**SUPPLIED ENTRIES**:
━━━━
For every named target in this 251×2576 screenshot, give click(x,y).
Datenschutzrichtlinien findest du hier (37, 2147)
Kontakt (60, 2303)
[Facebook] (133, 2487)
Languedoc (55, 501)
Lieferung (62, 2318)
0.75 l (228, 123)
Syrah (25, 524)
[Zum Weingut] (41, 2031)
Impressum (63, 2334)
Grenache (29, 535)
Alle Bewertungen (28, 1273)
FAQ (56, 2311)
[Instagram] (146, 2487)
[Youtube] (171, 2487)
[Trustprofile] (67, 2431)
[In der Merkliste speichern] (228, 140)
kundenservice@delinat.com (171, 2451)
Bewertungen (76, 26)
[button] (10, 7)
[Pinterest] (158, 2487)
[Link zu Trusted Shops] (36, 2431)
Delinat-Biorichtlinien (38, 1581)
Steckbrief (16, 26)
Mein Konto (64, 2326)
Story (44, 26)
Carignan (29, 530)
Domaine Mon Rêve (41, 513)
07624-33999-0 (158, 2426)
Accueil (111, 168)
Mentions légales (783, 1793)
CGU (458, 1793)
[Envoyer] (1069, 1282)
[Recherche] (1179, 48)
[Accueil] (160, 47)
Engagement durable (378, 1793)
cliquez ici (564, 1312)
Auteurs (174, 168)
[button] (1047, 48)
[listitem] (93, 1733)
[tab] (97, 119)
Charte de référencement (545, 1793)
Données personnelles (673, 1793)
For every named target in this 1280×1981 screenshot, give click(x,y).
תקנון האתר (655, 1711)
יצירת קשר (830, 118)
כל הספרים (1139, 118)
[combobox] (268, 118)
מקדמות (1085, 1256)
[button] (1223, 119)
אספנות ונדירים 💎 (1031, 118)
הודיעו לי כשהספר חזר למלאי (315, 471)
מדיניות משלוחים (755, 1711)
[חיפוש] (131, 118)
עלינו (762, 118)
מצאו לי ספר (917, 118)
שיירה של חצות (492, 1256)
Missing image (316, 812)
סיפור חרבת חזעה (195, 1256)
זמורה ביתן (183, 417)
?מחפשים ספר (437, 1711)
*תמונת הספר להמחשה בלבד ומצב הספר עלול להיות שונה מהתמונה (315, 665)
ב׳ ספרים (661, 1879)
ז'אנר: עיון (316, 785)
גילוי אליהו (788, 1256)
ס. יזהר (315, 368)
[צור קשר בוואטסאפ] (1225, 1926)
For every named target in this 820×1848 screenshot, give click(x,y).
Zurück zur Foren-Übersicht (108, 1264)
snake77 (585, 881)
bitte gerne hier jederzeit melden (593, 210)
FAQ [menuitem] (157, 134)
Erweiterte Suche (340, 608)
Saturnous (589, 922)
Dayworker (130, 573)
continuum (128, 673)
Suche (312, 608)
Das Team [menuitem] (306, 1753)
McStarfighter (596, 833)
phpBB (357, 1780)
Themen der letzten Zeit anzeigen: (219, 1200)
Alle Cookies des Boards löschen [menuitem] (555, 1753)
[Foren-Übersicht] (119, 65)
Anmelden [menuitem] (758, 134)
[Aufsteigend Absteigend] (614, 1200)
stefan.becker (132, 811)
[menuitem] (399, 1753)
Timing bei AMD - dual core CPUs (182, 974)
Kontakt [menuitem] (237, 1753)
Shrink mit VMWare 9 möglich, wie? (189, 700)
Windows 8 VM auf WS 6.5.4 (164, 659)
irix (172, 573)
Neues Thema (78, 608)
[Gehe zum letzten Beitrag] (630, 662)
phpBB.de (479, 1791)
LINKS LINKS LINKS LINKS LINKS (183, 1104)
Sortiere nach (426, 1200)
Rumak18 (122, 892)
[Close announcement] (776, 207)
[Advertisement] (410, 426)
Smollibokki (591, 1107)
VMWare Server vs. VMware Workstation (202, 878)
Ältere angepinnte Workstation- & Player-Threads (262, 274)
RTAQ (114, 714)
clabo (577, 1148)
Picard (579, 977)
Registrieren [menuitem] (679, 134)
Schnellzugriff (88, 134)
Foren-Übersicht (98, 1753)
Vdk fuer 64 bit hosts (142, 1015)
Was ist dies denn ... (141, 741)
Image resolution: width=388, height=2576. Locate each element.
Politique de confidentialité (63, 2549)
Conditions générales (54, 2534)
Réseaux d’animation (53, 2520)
━━━━
**DESCRIPTION OF THE TASK**: Once the line containing "For every named target in this 820×1848" has been retyped, stop. Begin at the first line of the material and reproduce every line up to it exactly.

**FINISHED EXERCISE**:
For every named target in this 251×2576 screenshot, give click(x,y).
Datenschutzrichtlinien findest du hier (37, 2147)
Kontakt (60, 2303)
[Facebook] (133, 2487)
Languedoc (55, 501)
Lieferung (62, 2318)
0.75 l (228, 123)
Syrah (25, 524)
[Zum Weingut] (41, 2031)
Impressum (63, 2334)
Grenache (29, 535)
Alle Bewertungen (28, 1273)
FAQ (56, 2311)
[Instagram] (146, 2487)
[Youtube] (171, 2487)
[Trustprofile] (67, 2431)
[In der Merkliste speichern] (228, 140)
kundenservice@delinat.com (171, 2451)
Bewertungen (76, 26)
[button] (10, 7)
[Pinterest] (158, 2487)
[Link zu Trusted Shops] (36, 2431)
Delinat-Biorichtlinien (38, 1581)
Steckbrief (16, 26)
Mein Konto (64, 2326)
Story (44, 26)
Carignan (29, 530)
Domaine Mon Rêve (41, 513)
07624-33999-0 (158, 2426)
Accueil (111, 168)
Mentions légales (783, 1793)
CGU (458, 1793)
[Envoyer] (1069, 1282)
[Recherche] (1179, 48)
[Accueil] (160, 47)
Engagement durable (378, 1793)
cliquez ici (564, 1312)
Auteurs (174, 168)
[button] (1047, 48)
[listitem] (93, 1733)
[tab] (97, 119)
Charte de référencement (545, 1793)
Données personnelles (673, 1793)
For every named target in this 1280×1981 screenshot, give click(x,y).
תקנון האתר (655, 1711)
יצירת קשר (830, 118)
כל הספרים (1139, 118)
[combobox] (268, 118)
מקדמות (1085, 1256)
[button] (1223, 119)
אספנות ונדירים 💎 (1031, 118)
הודיעו לי כשהספר חזר למלאי (315, 471)
מדיניות משלוחים (755, 1711)
[חיפוש] (131, 118)
עלינו (762, 118)
מצאו לי ספר (917, 118)
שיירה של חצות (492, 1256)
Missing image (316, 812)
סיפור חרבת חזעה (195, 1256)
זמורה ביתן (183, 417)
?מחפשים ספר (437, 1711)
*תמונת הספר להמחשה בלבד ומצב הספר עלול להיות שונה מהתמונה (315, 665)
ב׳ ספרים (661, 1879)
ז'אנר: עיון (316, 785)
גילוי אליהו (788, 1256)
ס. יזהר (315, 368)
[צור קשר בוואטסאפ] (1225, 1926)
For every named target in this 820×1848 screenshot, give click(x,y).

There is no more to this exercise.